**Exercise:**
Reproduce the material below, requests included, beginning at the line that contains "You are a computer-use" and continuing through the end of the material, and shift each coordinate in the answers by adding 117 to it. Leave the pictures out of your reply.

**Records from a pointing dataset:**
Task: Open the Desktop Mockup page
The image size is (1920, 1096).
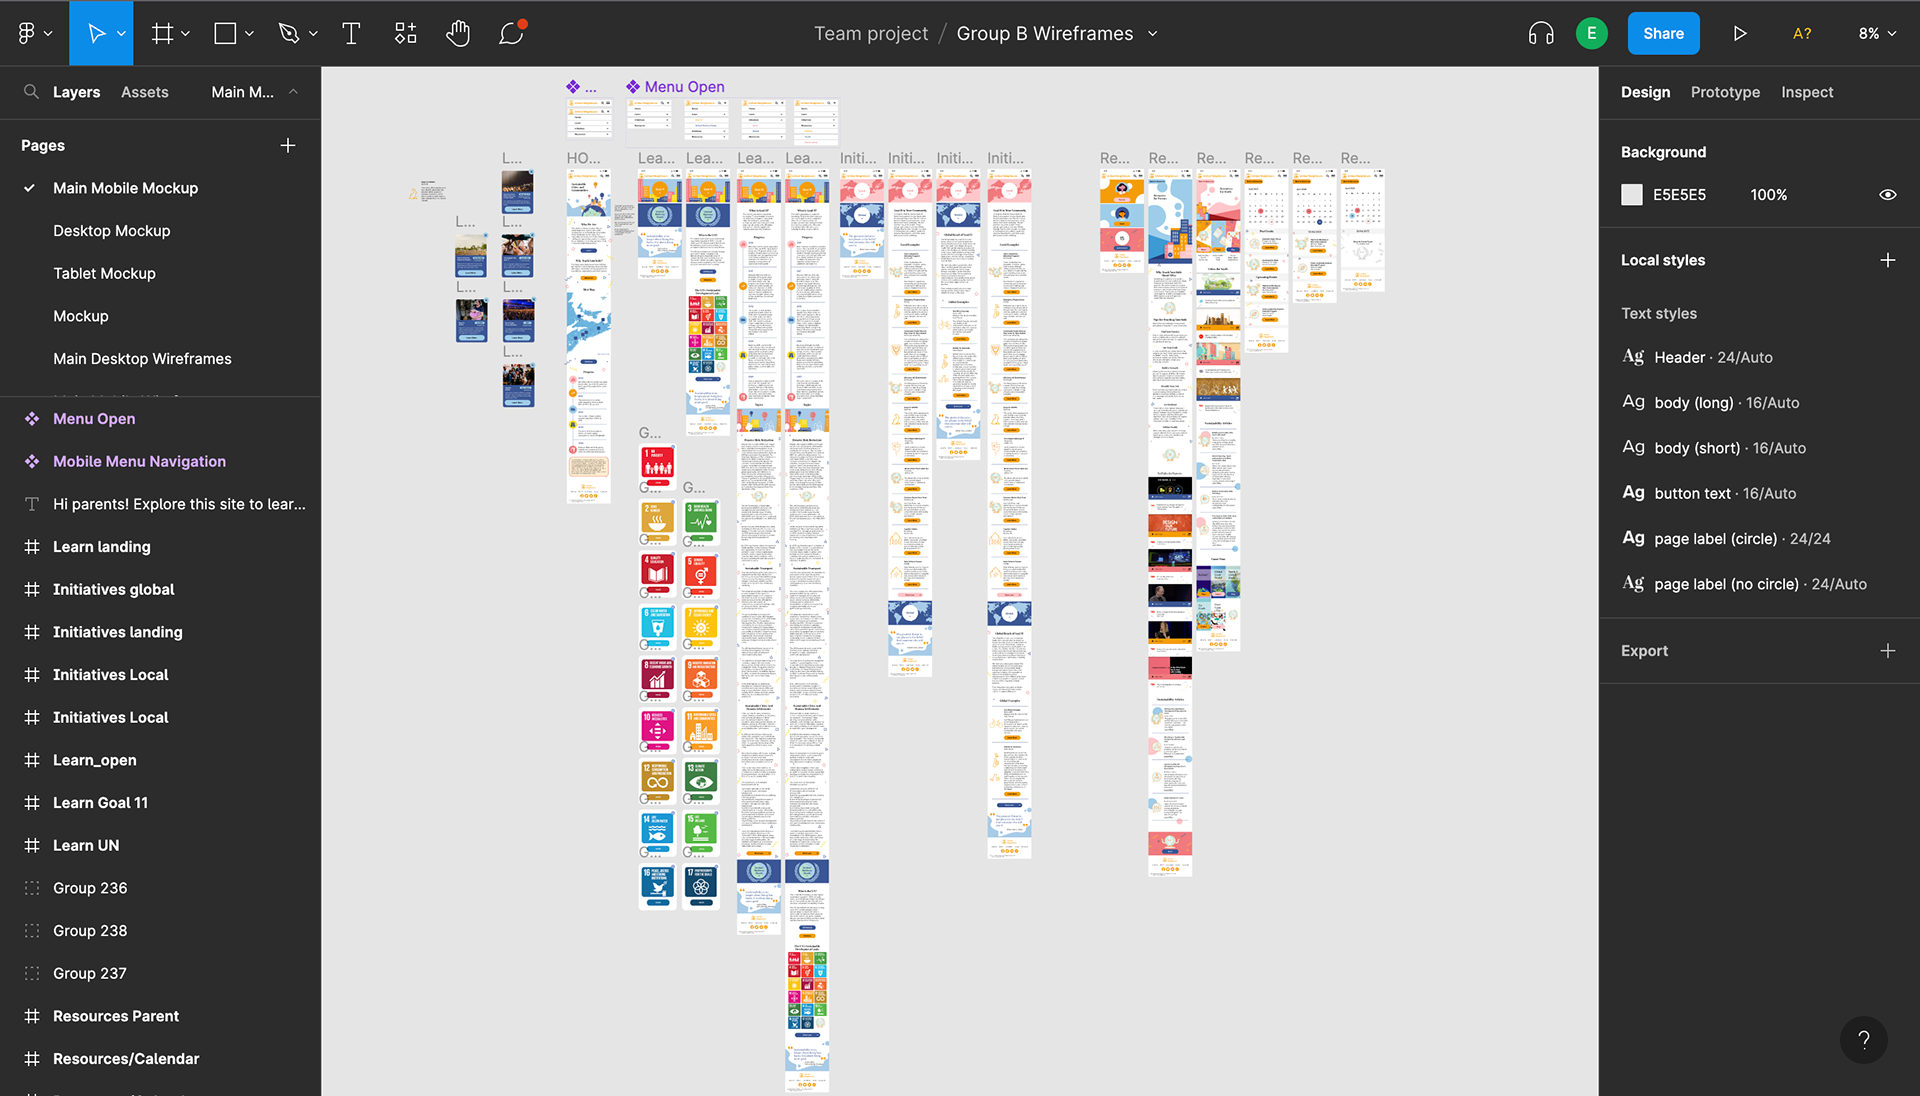Action: tap(111, 231)
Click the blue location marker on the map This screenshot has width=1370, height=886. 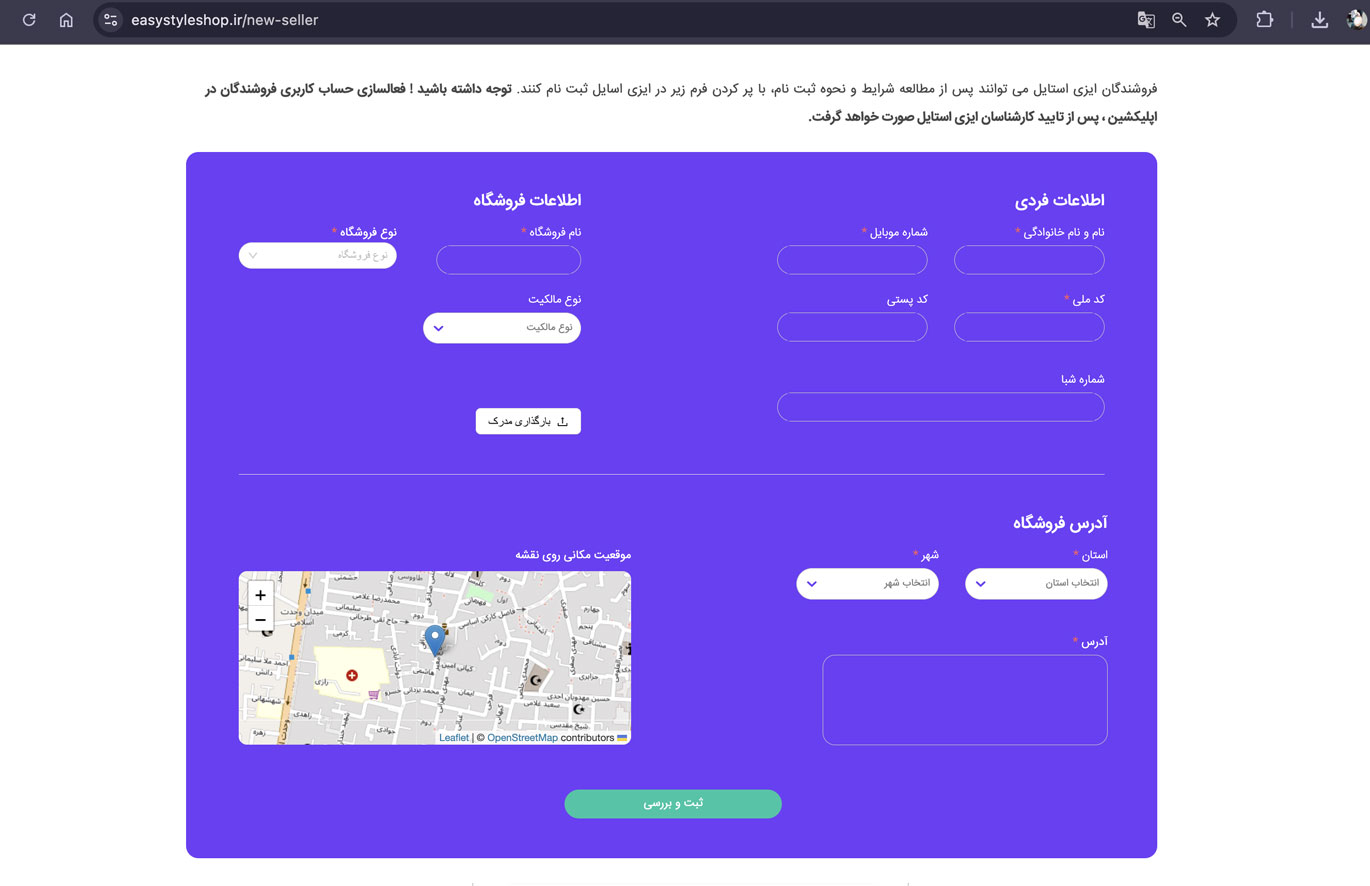434,640
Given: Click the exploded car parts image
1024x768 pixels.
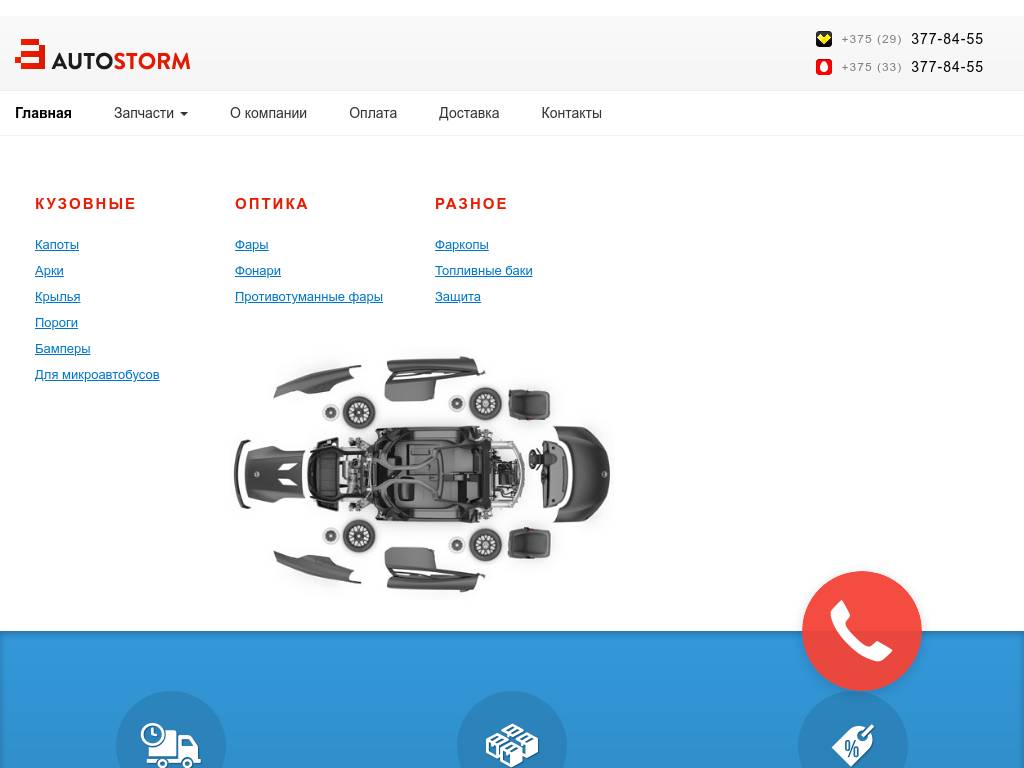Looking at the screenshot, I should point(422,474).
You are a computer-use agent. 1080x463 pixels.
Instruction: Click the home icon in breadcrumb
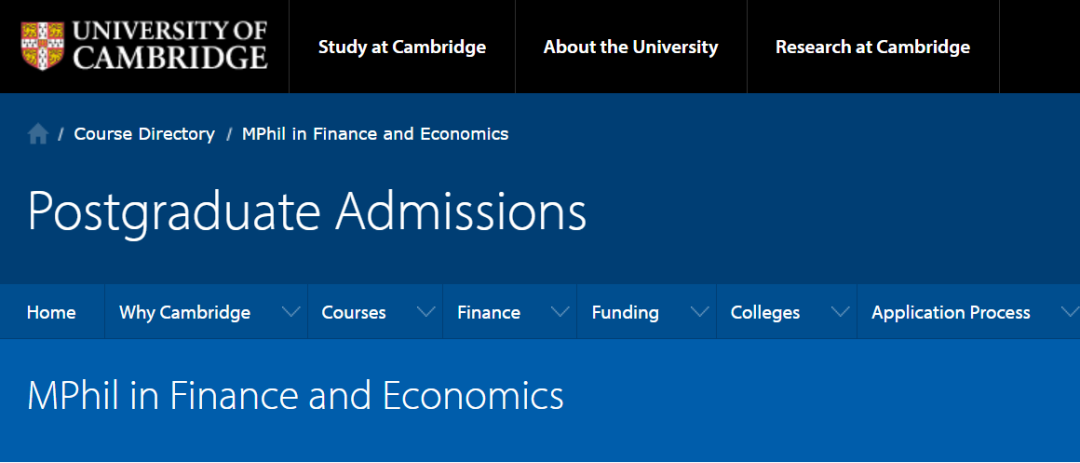click(38, 134)
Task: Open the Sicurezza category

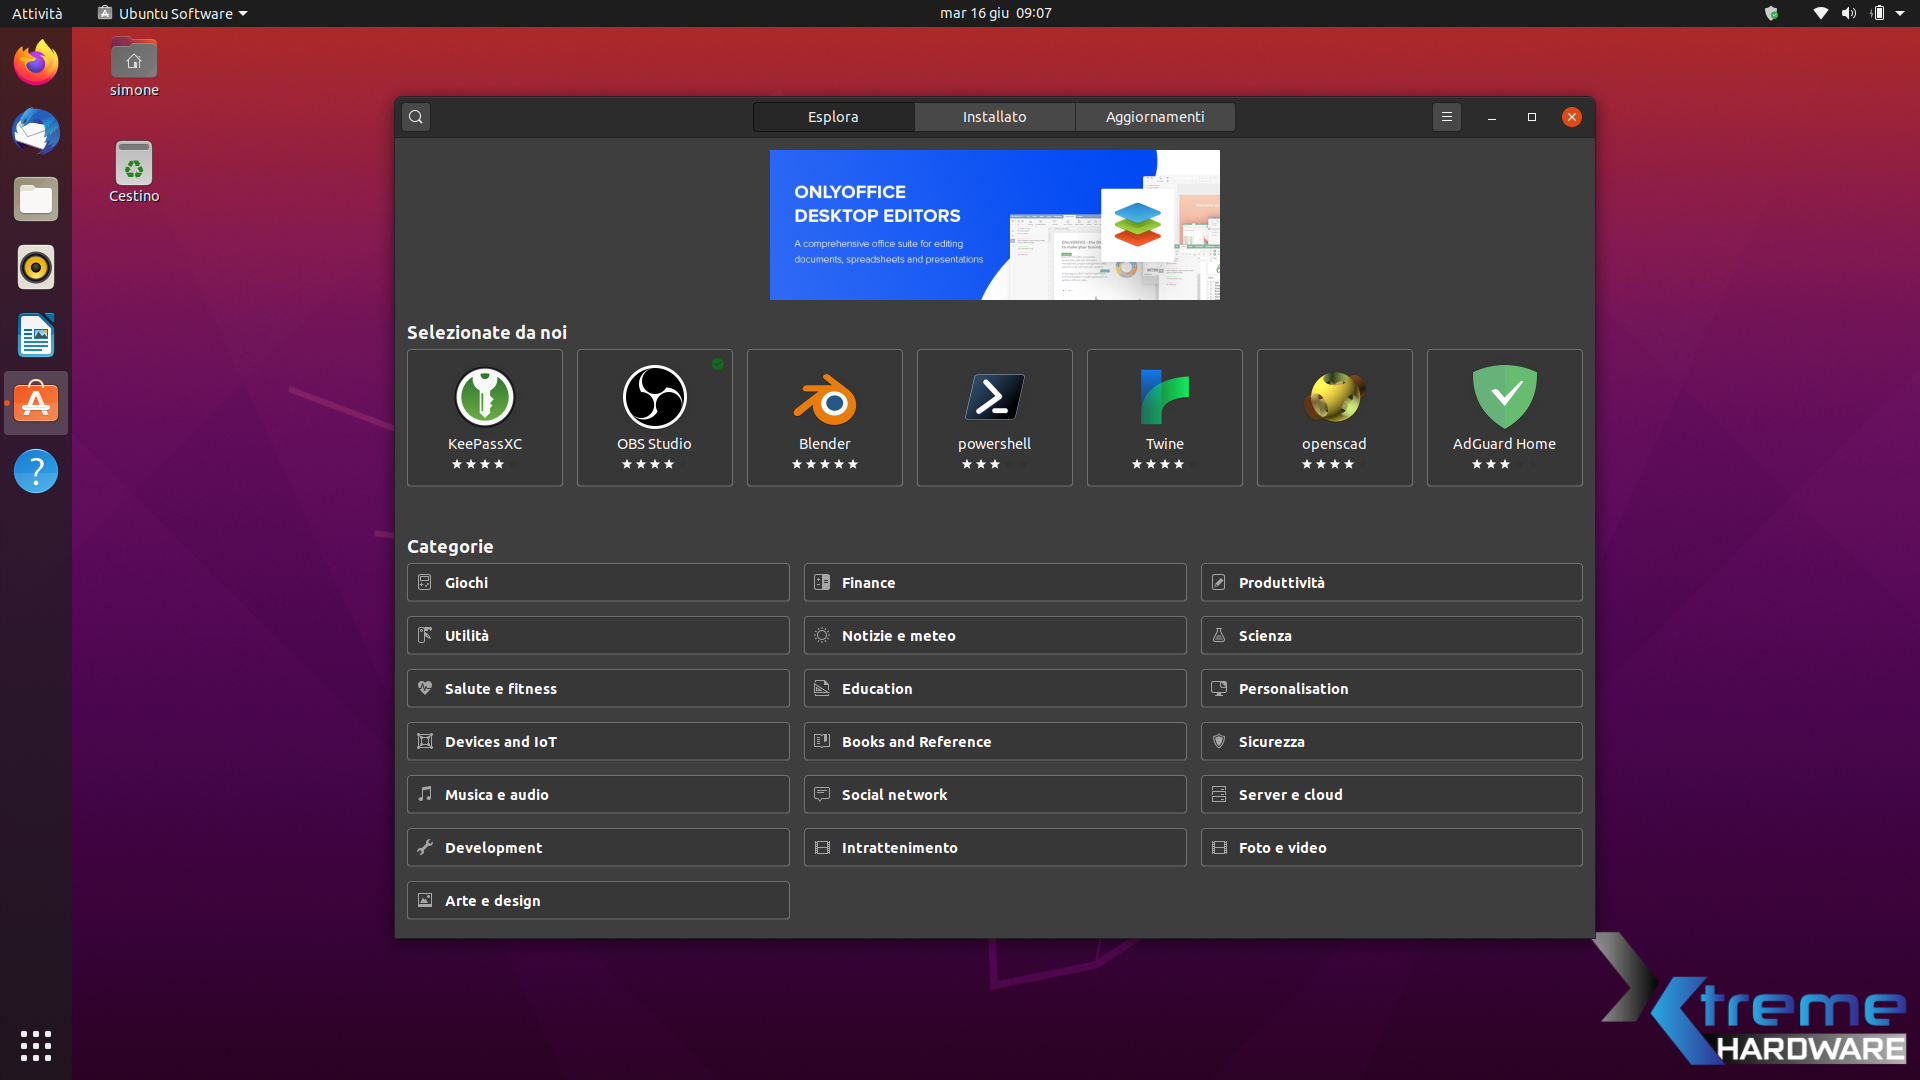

**Final answer:**
You are a computer-use agent. 1080x463 pixels.
Instruction: Click the home icon in breadcrumb
click(155, 251)
Task: Open the Sicurezza category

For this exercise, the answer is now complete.